European justice this Wednesday lifted the parliamentary immunity of the former president of the Catalan regional government, Carles Puigdemont, and two other members of the European Parliament who Spain says have been tried for Catalonia’s 2017 independence attempt.
The decision to revoke the parliamentary immunity of Carles Puigdemont, Toni Comín and Clara Ponsatí was taken by the General Court of the European Union and still allows an appeal to a higher court, the Court of Justice of the European Union, which the former president of the regional government of the Spanish Autonomous Community of Catalonia has already said it will.
“Nothing ends, on the contrary. Everything continues. We will appeal to the Court of Justice of the EU,” Puigdemont wrote on the social network Twitter, shortly after today’s court ruling was made public.
Res not s”acaba, ben al contrari. Until continues.
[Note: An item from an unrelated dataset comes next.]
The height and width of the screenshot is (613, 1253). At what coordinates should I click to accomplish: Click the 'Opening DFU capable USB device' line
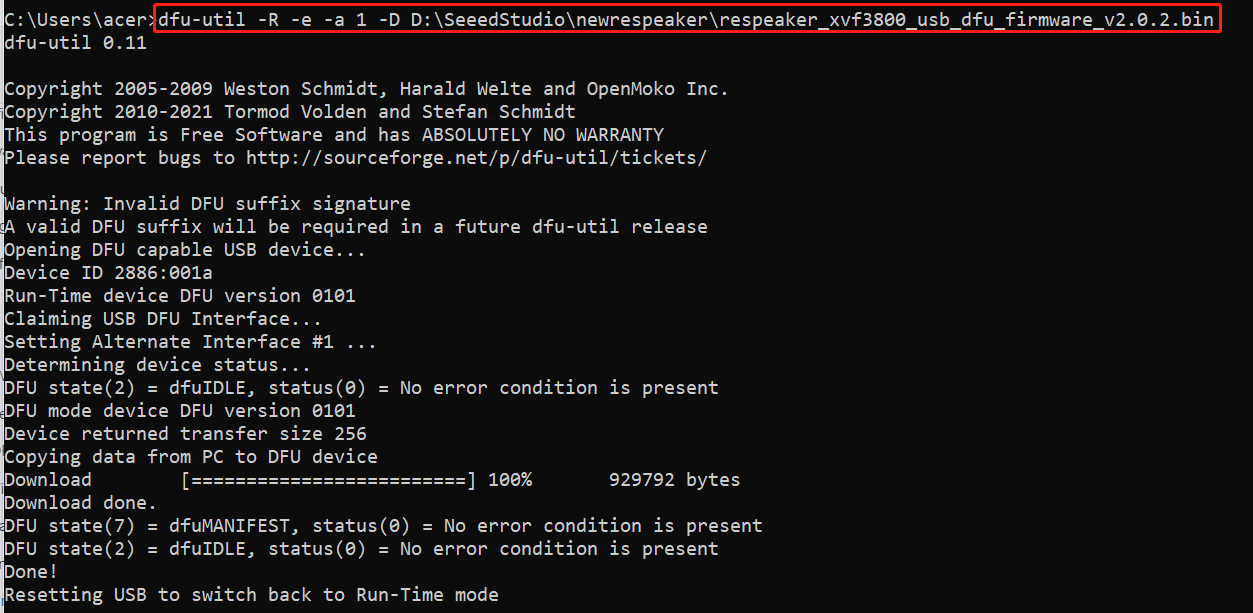coord(185,249)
Appeal to the TJUE, and defensive goals at the end els nostres fonamentals drets, que són also els fonamentals drets dels catalans i els europeans. guanyar la libertat….
— krls.eth / Carles Puigdemont (@KRLS) July 5, 2023
This Wednesday’s judgment of the General Court of the European Union (TGUE) thus confirms the withdrawal of the immunity of the three MEPs by the European Parliament, in March 2021, at the request of the Supreme Court of Spain.
In May 2021, the three independent MEPs submitted a request for interim measures to preventively restore their immunity, which the General Court of the EU accepted in a first decision on June 2 of the same year, but later withdrawn on July 30, as they were not at risk of being arrested.
Puigdemont, Comín and Ponsatí appealed this latest decision to the Court of Justice, which ruled in their favor again in May 2022, granting them provisional immunity until it issues a final judgment, which happened today.
Carles Puigdemont has lived in Belgium since 2017 to escape Spanish justice and has been a member of the European Parliament since 2019 for the independence party Together for Catalonia (JxCat).
Carles Puigdemont is charged by Spanish justice with embezzlement (for using public funds to organize an illegal referendum on Catalonia’s independence in October 2017) and disobedience.
He was also charged with sedition until January this year, but an amendment to Spain’s penal code ended this crime, one of which led to nine other independence supporters being arrested over Catalonia’s 2017 attempt at self-determination. including holding a referendum declared illegal by the Constitutional Court and a unilateral declaration of independence in the regional parliament.
The new Spanish Penal Code abolished the crime of sedition (which provided prison sentences of up to 15 years) and changed the crime of peculato (misuse or embezzlement of public money), reducing penalties for cases where funds were not used for personal enrichment , which is the case for supporters of Catalan independence.